Finance glossary

What is unsupervised machine learning?

Bristol James
8 Min

Unsupervised machine learning is a type of machine learning where algorithms analyse and interpret data without explicit instructions. Since unsupervised models learn from unlabelled input data, they are free to uncover hidden patterns or relationships without human instruction.

Unsupervised machine learning differs from supervised learning, where algorithms are trained to predict an outcome based on labelled input data. In other words, each input has a corresponding output that supervised models must learn to predict.

Unsupervised machine learning compared to machine learning
A comparison of how supervised and unsupervised machine learning works in practice (Source: Langs and Hofmanninger 2018)

With 90% of the world’s data generated in just the last two years, unsupervised models have a crucial role to play in making sense of vast and complex datasets from fields such as IoT and social media.

In finance, unsupervised machine learning is utilised in risk management, fraud detection, customer segmentation and document processing, among many other applications.

Unsupervised learning techniques

Generally speaking, algorithms employ one of three techniques to identify patterns and relationships in the data.

1 – Clustering

One of the most widely used techniques, clustering involves grouping a set of objects such that the objects in one group (or cluster) more closely resemble each other than they do the objects in another group.

Four types of unsupervised machine learning algorithms are used in clustering: exclusive, probabilistic, hierarchical and overlapping.

Exclusive

Exclusive algorithms group data such that a single data point can only be assigned to one cluster. This means that clusters are mutually exclusive and there is no overlap between them.

Businesses may use exclusive algorithms to segment their customers based on purchase behaviour or location.

Probabilistic

As the name implies, probabilistic algorithms assign data points to clusters based on probability distributions. They allow for the possibility that one data point belongs to multiple clusters.

Probabilistic algorithms can be used to assess the creditworthiness of a loan applicant, with each segmented according to their credit history, financial behaviour and demographic information.

Rather than assigning the applicant to a single risk category, the unsupervised algorithm can provide a distribution of probabilities across multiple risk levels.

Hierarchical

In hierarchical clustering, the unsupervised learning algorithm creates a tree-like structure that represents nested groupings of data points at various levels of granularity.

This structure is called a dendrogram, with each node representing a cluster of data points and each branch showing how clusters are connected or split.

The most common hierarchical approach is agglomerative (bottom-up) clustering. Every data point starts as a cluster before the closest pairs of clusters are iteratively merged (based on similarities) until a predetermined number of clusters remains.

Overlapping

Overlapping algorithms place data points into multiple clusters simultaneously and tend to be best suited to scenarios where:

  • The boundaries between clusters are poorly defined, and
  • The data points naturally belong to multiple categories.

For example, a customer could be segmented into both a “luxury buyer” and an “eco-conscious consumer” cluster.

2 – Association rules

Unsupervised learning models can also employ rules to unearth associations, connections or correlations between data points.

The association rules technique is often used in a market basket analysis to help companies understand items that are frequently purchased together.

The results of the analysis then form the basis of common eCommerce recommendation engines that start with the message “People who purchased this item also purchased”.

Banks can also use association rule-based algorithms to detect fraud in transaction data.
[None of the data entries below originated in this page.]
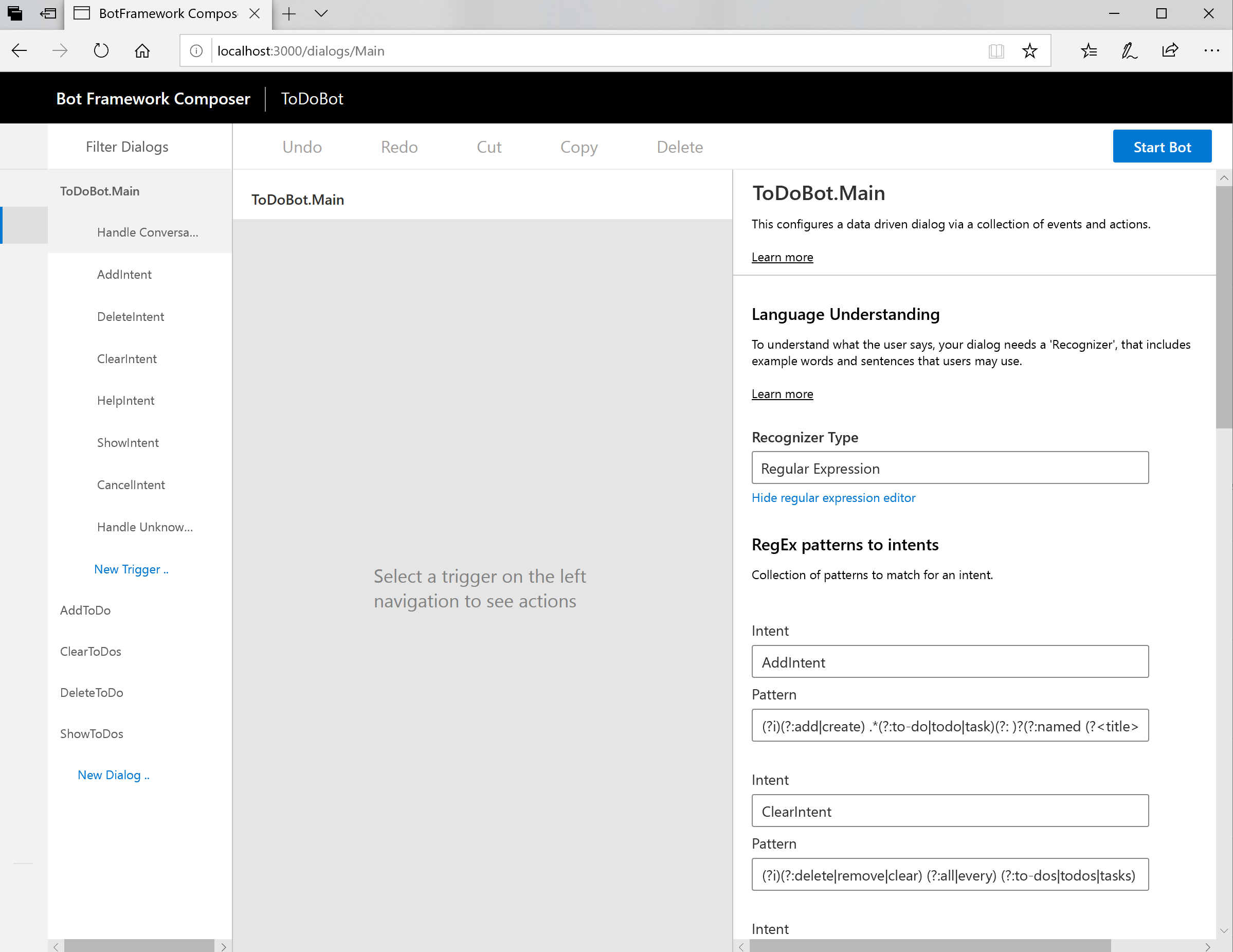Click the Share page icon
The width and height of the screenshot is (1233, 952).
coord(1170,51)
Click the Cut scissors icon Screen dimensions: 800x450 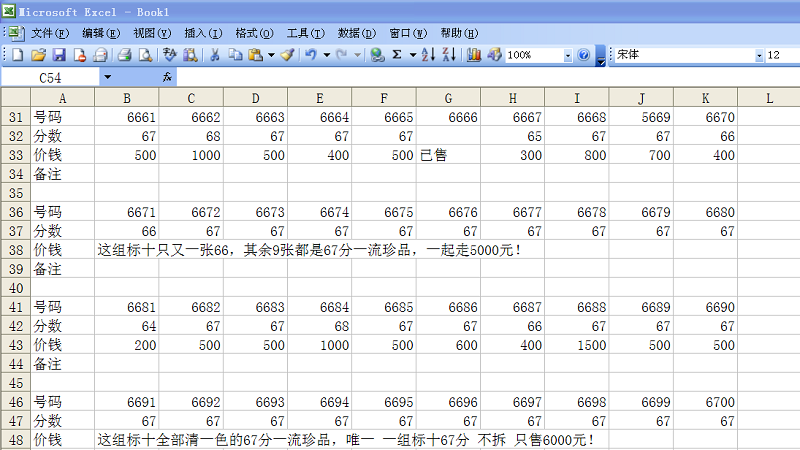click(214, 55)
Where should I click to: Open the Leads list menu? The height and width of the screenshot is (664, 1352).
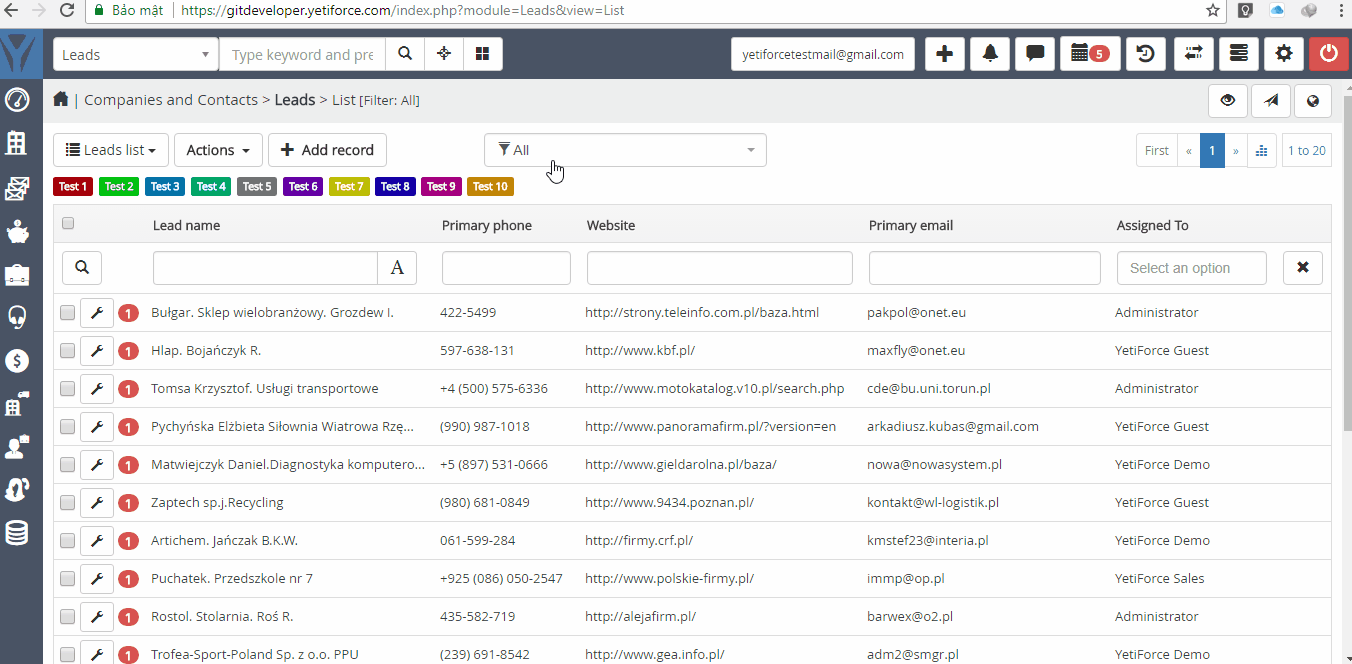(x=110, y=149)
If a specific combination of transactions (such as one small and one large) tends to precede fraud, the bank can flag the incident for further investigation.

3 – Dimensionality reduction

As a general rule, more data in machine learning yields better results. Sometimes, however, unsupervised models cannot draw useful conclusions from datasets where the number of features or dimensions is too high.

Algorithms that employ the dimensionality reduction technique extract the most important features from a dataset. By extension, this reduces the number of irrelevant or random features.

One algorithm used for this purpose is the principal component analysis (PCA). The PCA is often used to prepare or analyse data for modelling and seeks to extract the most important features without compromising important properties in the dataset itself.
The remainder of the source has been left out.